=== TEXTE ===

Cela fait maintenant plus de quatre ans que le Cameroun est confronté à une crise meurtrière dans le Nord-Ouest et le Sud-ouest. Qu’est-ce qui empêche les choses de revenir à la normale malgré toutes les mesures prises, notamment la tenue du Grand dialogue national auquel vous avez pris part?
Cardinal Christian Tumi: «J’ai déjà rencontré quelques-uns de ces hommes [les séparatistes armés, ndlr] qui sont dans la brousse avec des armes. Aujourd’hui, certains d’entre eux ne savent même plus pourquoi ils luttent. Il semblerait que ceux qui sont aux États-Unis et qui militent pour la création d’un État indépendant [les leaders de la sécession, ndlr] leur aient dit que les Nations unies allaient intervenir et que le conflit se réglerait en une année. Mais ces leaders ne maîtrisent plus la situation.
Cependant, de nombreux combattants commencent à quitter leur cachette. J’en ai déjà reçu quelques-uns ici à Douala, avec le soutien du gouvernement représenté par le Premier ministre, je les ai aidés à réintégrer la société et des centaines d’autres émergent progressivement de la brousse. L’archevêque de Bamenda, qui vient d’être installé, a déjà fait revenir presque 400 séparatistes au Nord-Ouest. J’en ai rencontré en janvier quand j’étais à Kumbo (Nord-Ouest), dans mon village, et leur chef m’a confié qu’il comptait se réfugier au Nigeria. L’une des révélations qu’il m’a faites, c’est que la majorité de ceux avec qui il se trouve sont des Nigérians et qu’il comptait un seul Camerounais dans ses rangs. Depuis que cette crise a commencé, je vais chaque année à Kumbo chez moi pour être vraiment au courant de ce qui se passe.»
Vous avez été vous-même il y a quelques semaines victime d’un enlèvement dans le Nord-Ouest anglophone du pays. Après avoir échangé avec ces défenseurs de la cause séparatiste, pensez-vous que les solutions préconisées jusqu’ici permettront de faire taire les armes?
«L’armée doit retourner dans les casernes et les jeunes séparatistes qui sont en brousse doivent aussi déposer les armes qu’ils portent illégalement pour qu’il y ait la paix. C’est du moins la réponse que m’a donnée une vieille femme qui est restée dans son village depuis le début de la guerre lorsque j’ai sollicité son point de vue. Toutefois, la seule personne capable d’ordonner le cessez-le-feu n’est autre que Paul Biya. S'il décide de faire rentrer l’armée dans les casernes, ce sera la fin.»

===

■ ÉNONCÉ
Recopiez mot pour mot le passage de l'entretien sur la crise camerounaise qui s'ouvre sur « Cela fait maintenant » et se clôt sur « avez pris part? ». Les données qui suivent n'ont aucun rapport avec l'entretien.

=== DONNÉES DISPONIBLES ===

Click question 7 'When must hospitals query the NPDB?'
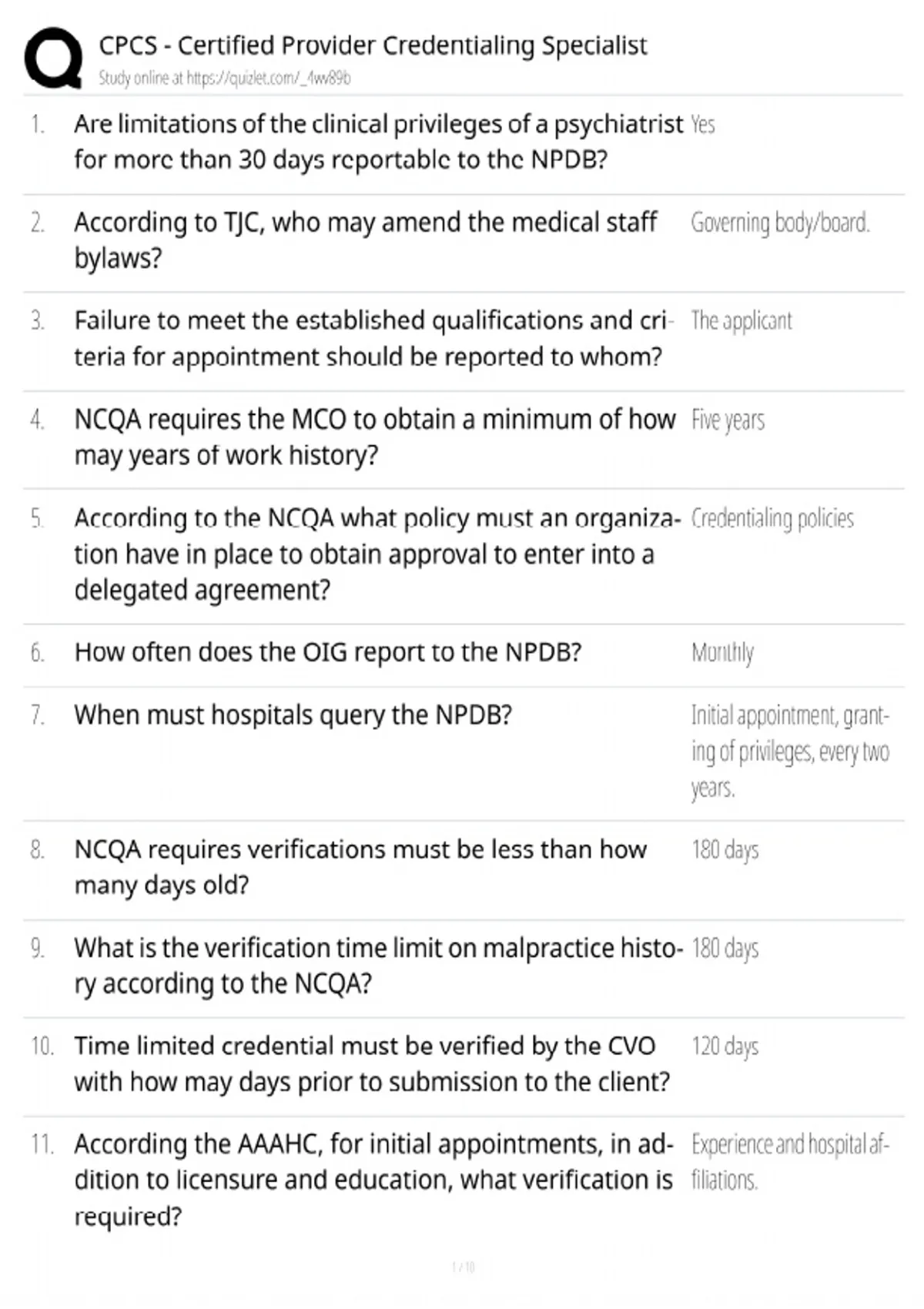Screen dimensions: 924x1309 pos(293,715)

===

■ CORRIGÉ
Cela fait maintenant plus de quatre ans que le Cameroun est confronté à une crise meurtrière dans le Nord-Ouest et le Sud-ouest. Qu’est-ce qui empêche les choses de revenir à la normale malgré toutes les mesures prises, notamment la tenue du Grand dialogue national auquel vous avez pris part?